Question

A dust particle of mass 4 × 10⁻¹² mg is suspended in air under the influence of an electric field of 50 N/C directed vertically upwards. How many electrons were removed from the neutral dust particle? (g = 10 m/s²)

• A. 15
• B. 8
• C. 5
• D. 4

Hint:

In electrostatic problems, equating the force due to the electric field with the weight of the particle can help find the charge.

Answer 1

The Correct Option is B

The electric force on the particle is \( F = qE \), where \(q\) is the charge and \(E\) is the electric field strength. The particle's weight is \( W = mg = 4 \times 10^{-12} \times 10 = 4 \times 10^{-11} \, \text{N} \).
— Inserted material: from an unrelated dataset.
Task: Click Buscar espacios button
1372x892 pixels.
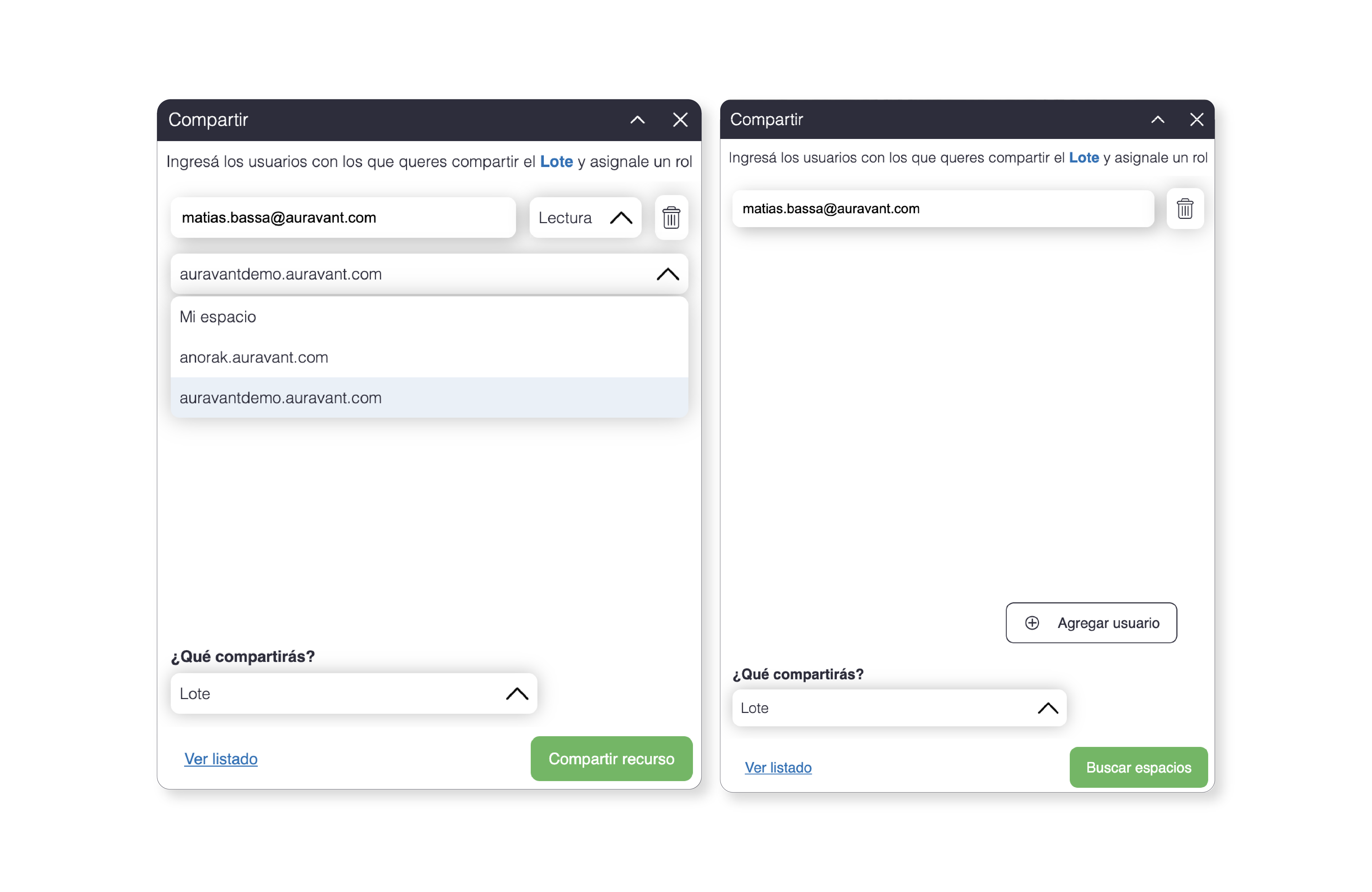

As the particle is in equilibrium, the electric force equals the weight: \( qE = mg \). This implies \( q = \frac{mg}{E} = \frac{4 \times 10^{-11}}{50} = 8 \times 10^{-13} \, \text{C} \). Given that the charge of one electron is \(e = 1.6 \times 10^{-19} \, \text{C}\), the number of electrons removed is \( n = \frac{q}{e} = \frac{8 \times 10^{-13}}{1.6 \times 10^{-19}} = 5 \times 10^6 \). Therefore, \(n = 8\).